Entries for locating words and elements -
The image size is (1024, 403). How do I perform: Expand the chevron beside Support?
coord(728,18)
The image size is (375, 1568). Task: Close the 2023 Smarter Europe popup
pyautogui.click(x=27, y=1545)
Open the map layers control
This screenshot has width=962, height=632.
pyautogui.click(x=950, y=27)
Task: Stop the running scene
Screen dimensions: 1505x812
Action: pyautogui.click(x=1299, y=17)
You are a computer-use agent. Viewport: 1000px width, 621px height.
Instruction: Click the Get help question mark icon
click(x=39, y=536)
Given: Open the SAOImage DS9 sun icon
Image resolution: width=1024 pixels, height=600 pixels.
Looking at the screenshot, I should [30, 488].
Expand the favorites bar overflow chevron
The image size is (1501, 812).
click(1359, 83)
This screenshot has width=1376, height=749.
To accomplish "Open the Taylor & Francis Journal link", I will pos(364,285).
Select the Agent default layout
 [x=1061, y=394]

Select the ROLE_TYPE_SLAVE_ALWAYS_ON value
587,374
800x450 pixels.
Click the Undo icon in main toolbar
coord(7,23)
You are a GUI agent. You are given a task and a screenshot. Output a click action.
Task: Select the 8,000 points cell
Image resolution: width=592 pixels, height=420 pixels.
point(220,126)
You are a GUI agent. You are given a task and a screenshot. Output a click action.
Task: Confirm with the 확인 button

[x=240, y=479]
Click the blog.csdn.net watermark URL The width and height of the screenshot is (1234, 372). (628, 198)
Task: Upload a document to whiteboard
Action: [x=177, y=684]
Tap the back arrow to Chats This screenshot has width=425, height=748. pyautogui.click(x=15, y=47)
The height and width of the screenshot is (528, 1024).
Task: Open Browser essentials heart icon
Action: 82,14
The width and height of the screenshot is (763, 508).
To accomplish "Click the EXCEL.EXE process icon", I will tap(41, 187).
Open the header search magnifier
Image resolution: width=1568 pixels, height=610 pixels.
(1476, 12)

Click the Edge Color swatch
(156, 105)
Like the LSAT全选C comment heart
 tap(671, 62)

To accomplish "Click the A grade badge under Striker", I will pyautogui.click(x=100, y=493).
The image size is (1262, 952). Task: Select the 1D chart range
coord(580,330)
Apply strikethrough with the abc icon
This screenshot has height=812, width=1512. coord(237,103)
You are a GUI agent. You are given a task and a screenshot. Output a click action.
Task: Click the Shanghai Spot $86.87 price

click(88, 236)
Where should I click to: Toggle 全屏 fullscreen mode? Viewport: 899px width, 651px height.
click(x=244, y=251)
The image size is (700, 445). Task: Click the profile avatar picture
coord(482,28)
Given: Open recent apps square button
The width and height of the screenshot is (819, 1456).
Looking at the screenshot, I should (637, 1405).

STATED PROBLEM - Convert every line of the records above into a JSON list of strings, with one string per line and blank lines omitted.

REPLY -
[
  "The image size is (1024, 403). How do I perform: Expand the chevron beside Support?",
  "coord(728,18)",
  "The image size is (375, 1568). Task: Close the 2023 Smarter Europe popup",
  "pyautogui.click(x=27, y=1545)",
  "Open the map layers control",
  "This screenshot has width=962, height=632.",
  "pyautogui.click(x=950, y=27)",
  "Task: Stop the running scene",
  "Screen dimensions: 1505x812",
  "Action: pyautogui.click(x=1299, y=17)",
  "You are a computer-use agent. Viewport: 1000px width, 621px height.",
  "Instruction: Click the Get help question mark icon",
  "click(x=39, y=536)",
  "Given: Open the SAOImage DS9 sun icon",
  "Image resolution: width=1024 pixels, height=600 pixels.",
  "Looking at the screenshot, I should [30, 488].",
  "Expand the favorites bar overflow chevron",
  "The image size is (1501, 812).",
  "click(1359, 83)",
  "This screenshot has width=1376, height=749.",
  "To accomplish \"Open the Taylor & Francis Journal link\", I will pos(364,285).",
  "Select the Agent default layout",
  " [x=1061, y=394]",
  "Select the ROLE_TYPE_SLAVE_ALWAYS_ON value",
  "587,374",
  "800x450 pixels.",
  "Click the Undo icon in main toolbar",
  "coord(7,23)",
  "You are a GUI agent. You are given a task and a screenshot. Output a click action.",
  "Task: Select the 8,000 points cell",
  "Image resolution: width=592 pixels, height=420 pixels.",
  "point(220,126)",
  "You are a GUI agent. You are given a task and a screenshot. Output a click action.",
  "Task: Confirm with the 확인 button",
  "[x=240, y=479]",
  "Click the blog.csdn.net watermark URL The width and height of the screenshot is (1234, 372). (628, 198)",
  "Task: Upload a document to whiteboard",
  "Action: [x=177, y=684]",
  "Tap the back arrow to Chats This screenshot has width=425, height=748. pyautogui.click(x=15, y=47)",
  "The height and width of the screenshot is (528, 1024).",
  "Task: Open Browser essentials heart icon",
  "Action: 82,14",
  "The width and height of the screenshot is (763, 508).",
  "To accomplish \"Click the EXCEL.EXE process icon\", I will tap(41, 187).",
  "Open the header search magnifier",
  "Image resolution: width=1568 pixels, height=610 pixels.",
  "(1476, 12)",
  "Click the Edge Color swatch",
  "(156, 105)",
  "Like the LSAT全选C comment heart",
  " tap(671, 62)",
  "To accomplish \"Click the A grade badge under Striker\", I will pyautogui.click(x=100, y=493).",
  "The image size is (1262, 952). Task: Select the 1D chart range",
  "coord(580,330)",
  "Apply strikethrough with the abc icon",
  "This screenshot has height=812, width=1512. coord(237,103)",
  "You are a GUI agent. You are given a task and a screenshot. Output a click action.",
  "Task: Click the Shanghai Spot $86.87 price",
  "click(88, 236)",
  "Where should I click to: Toggle 全屏 fullscreen mode? Viewport: 899px width, 651px height.",
  "click(x=244, y=251)",
  "The image size is (700, 445). Task: Click the profile avatar picture",
  "coord(482,28)",
  "Given: Open recent apps square button",
  "The width and height of the screenshot is (819, 1456).",
  "Looking at the screenshot, I should (637, 1405)."
]